## [What is being asked]
The line containing "This screenshot has width=700, height=1146." marks the end, so write out exactly every line from the top of the entries below through that one.

Data to use Start Marker

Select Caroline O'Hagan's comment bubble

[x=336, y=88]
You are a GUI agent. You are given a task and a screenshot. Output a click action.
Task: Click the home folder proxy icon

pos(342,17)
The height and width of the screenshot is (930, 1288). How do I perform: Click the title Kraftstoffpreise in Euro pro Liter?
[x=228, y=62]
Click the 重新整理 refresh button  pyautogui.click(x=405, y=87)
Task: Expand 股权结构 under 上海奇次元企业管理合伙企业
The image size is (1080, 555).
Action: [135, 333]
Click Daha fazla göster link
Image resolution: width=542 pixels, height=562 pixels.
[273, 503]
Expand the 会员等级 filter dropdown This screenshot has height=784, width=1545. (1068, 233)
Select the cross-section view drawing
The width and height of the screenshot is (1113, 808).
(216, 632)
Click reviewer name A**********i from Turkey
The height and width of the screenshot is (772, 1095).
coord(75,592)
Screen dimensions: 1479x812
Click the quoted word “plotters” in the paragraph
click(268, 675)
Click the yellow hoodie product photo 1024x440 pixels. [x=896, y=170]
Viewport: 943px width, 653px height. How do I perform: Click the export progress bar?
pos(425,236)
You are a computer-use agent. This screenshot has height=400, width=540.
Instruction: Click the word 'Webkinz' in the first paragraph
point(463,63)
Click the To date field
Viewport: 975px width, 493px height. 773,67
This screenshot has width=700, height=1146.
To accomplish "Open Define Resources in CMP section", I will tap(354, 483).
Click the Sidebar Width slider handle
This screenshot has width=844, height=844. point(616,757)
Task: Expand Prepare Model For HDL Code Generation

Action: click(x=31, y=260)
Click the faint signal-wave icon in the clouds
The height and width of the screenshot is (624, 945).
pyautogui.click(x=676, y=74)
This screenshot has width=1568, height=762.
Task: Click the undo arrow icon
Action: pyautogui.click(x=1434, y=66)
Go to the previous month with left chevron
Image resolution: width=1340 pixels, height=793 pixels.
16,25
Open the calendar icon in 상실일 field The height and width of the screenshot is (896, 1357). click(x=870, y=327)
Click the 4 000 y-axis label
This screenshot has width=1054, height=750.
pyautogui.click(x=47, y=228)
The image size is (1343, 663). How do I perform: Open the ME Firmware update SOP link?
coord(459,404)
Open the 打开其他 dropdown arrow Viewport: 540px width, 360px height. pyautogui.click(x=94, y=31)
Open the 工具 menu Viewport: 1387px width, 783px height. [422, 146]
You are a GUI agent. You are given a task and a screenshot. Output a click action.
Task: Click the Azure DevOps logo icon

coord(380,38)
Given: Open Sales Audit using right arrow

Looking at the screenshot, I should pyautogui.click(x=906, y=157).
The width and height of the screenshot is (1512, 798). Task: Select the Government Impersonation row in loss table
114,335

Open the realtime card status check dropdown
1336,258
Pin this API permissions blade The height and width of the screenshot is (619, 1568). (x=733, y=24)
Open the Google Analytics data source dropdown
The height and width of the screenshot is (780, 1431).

Data to use End Marker

## [Response to this exercise]
Select Caroline O'Hagan's comment bubble

[x=336, y=88]
You are a GUI agent. You are given a task and a screenshot. Output a click action.
Task: Click the home folder proxy icon

pos(342,17)
The height and width of the screenshot is (930, 1288). How do I perform: Click the title Kraftstoffpreise in Euro pro Liter?
[x=228, y=62]
Click the 重新整理 refresh button  pyautogui.click(x=405, y=87)
Task: Expand 股权结构 under 上海奇次元企业管理合伙企业
The image size is (1080, 555).
Action: [135, 333]
Click Daha fazla göster link
Image resolution: width=542 pixels, height=562 pixels.
[273, 503]
Expand the 会员等级 filter dropdown This screenshot has height=784, width=1545. (1068, 233)
Select the cross-section view drawing
The width and height of the screenshot is (1113, 808).
(216, 632)
Click reviewer name A**********i from Turkey
The height and width of the screenshot is (772, 1095).
coord(75,592)
Screen dimensions: 1479x812
Click the quoted word “plotters” in the paragraph
click(268, 675)
Click the yellow hoodie product photo 1024x440 pixels. [x=896, y=170]
Viewport: 943px width, 653px height. How do I perform: Click the export progress bar?
pos(425,236)
You are a computer-use agent. This screenshot has height=400, width=540.
Instruction: Click the word 'Webkinz' in the first paragraph
point(463,63)
Click the To date field
Viewport: 975px width, 493px height. 773,67
This screenshot has width=700, height=1146.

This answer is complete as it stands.